Harm reduction for persons who inject drugs (PWID) has many components, including HIV testing and Pre-exposure Prophylaxis (PrEP). However, despite the increasing evidence of effectiveness, PrEP remains highly underutilized in these patients at high-risk for infection and subsequent transmission risk to others. Our aim is to identify the gaps in HIV prevention care among a hospitalized PWID population.
 
Methods:
 
CHOICE+ is a multisite retrospective cohort study of adults hospitalized with infectious complications of active injection opioid use between 1/1/2018 and 3/31/2022 at four US medical centers.

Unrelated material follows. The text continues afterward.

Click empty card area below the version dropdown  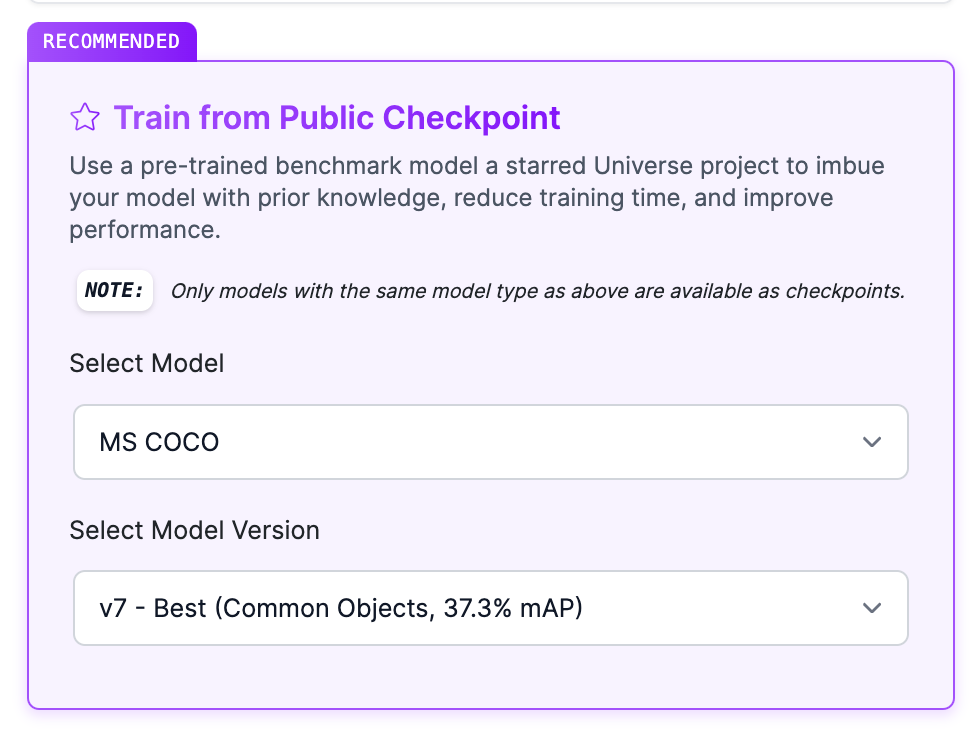[490, 676]

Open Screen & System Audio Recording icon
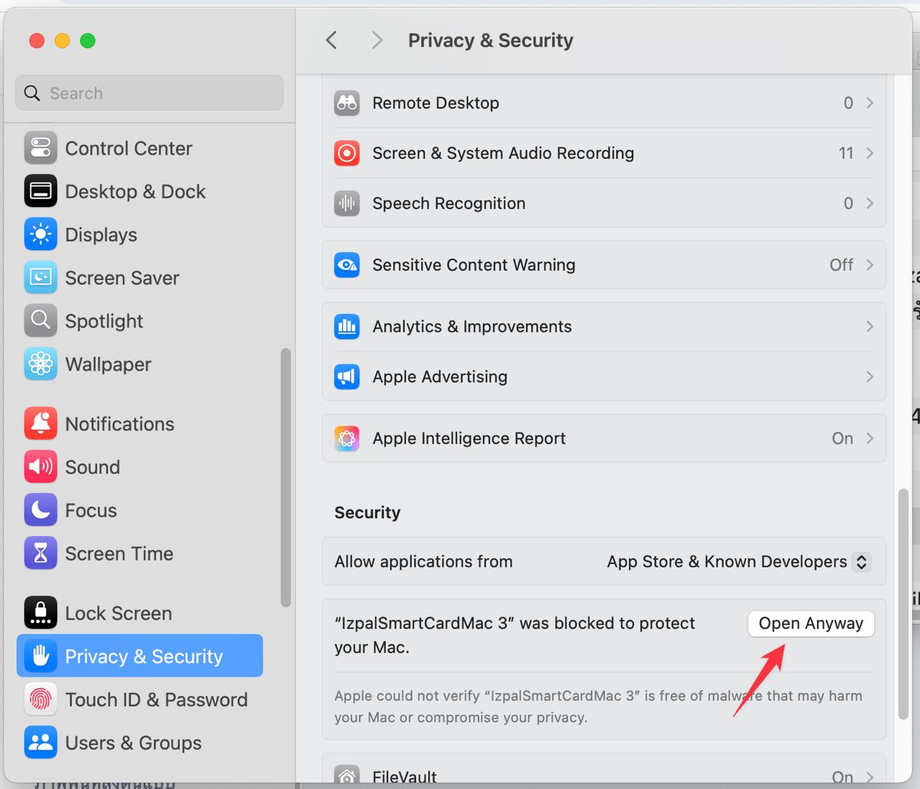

Data were collected by abstraction of the electronic medical record and analyzed by chi-square and multivariate logistic regression.
 
Results:
 
1168 (74%) adults with unknown HIV status underwent HIV screening during sentinel admission. For risk comparison, 48% of this cohort had active HCV infection. HIV screening was less likely to occur in PWID who were male (69% vs 78% females), Black (51% vs 78% White), hospitalized < 3 days (56%), on non-medical services (62% vs 75%), and without ID consult (56% vs 79%). Only 3 participants were referred for PrEP, and only 4 initiated PrEP within 1 year of discharge. Additionally, nearly half (49%) of this HIV (-) cohort did not have follow up HIV screening. There were 79 HIV (+) individuals: 66 known HIV (+) and 13 new diagnoses. Forty-five (57%) were on anti-retroviral therapy during hospitalization, 28 (35%) had CD4 < 200, 47 (59%) had detectable viral load, and 49 (62%) were referred for HIV care. However, only 37% were confirmed linked to care. Of those in care, 59% were virally suppressed within 12 months.
 
Conclusion:
 
In a cohort of high-risk PWID hospitalized with infectious complications of substance use, there were low rates of HIV screening, PrEP initiation, and referrals for treatment in HIV (-) individuals. The lack of PrEP initiation in this study is unsurprising; however, the absence of referring patients suggests a lack of awareness of increased PrEP availability. More concerning are the gaps in HIV screening among this high-risk cohort. Clinicians must capitalize on opportunities to provide this population with tools to reduce their risks, which includes HIV screening and PrEP.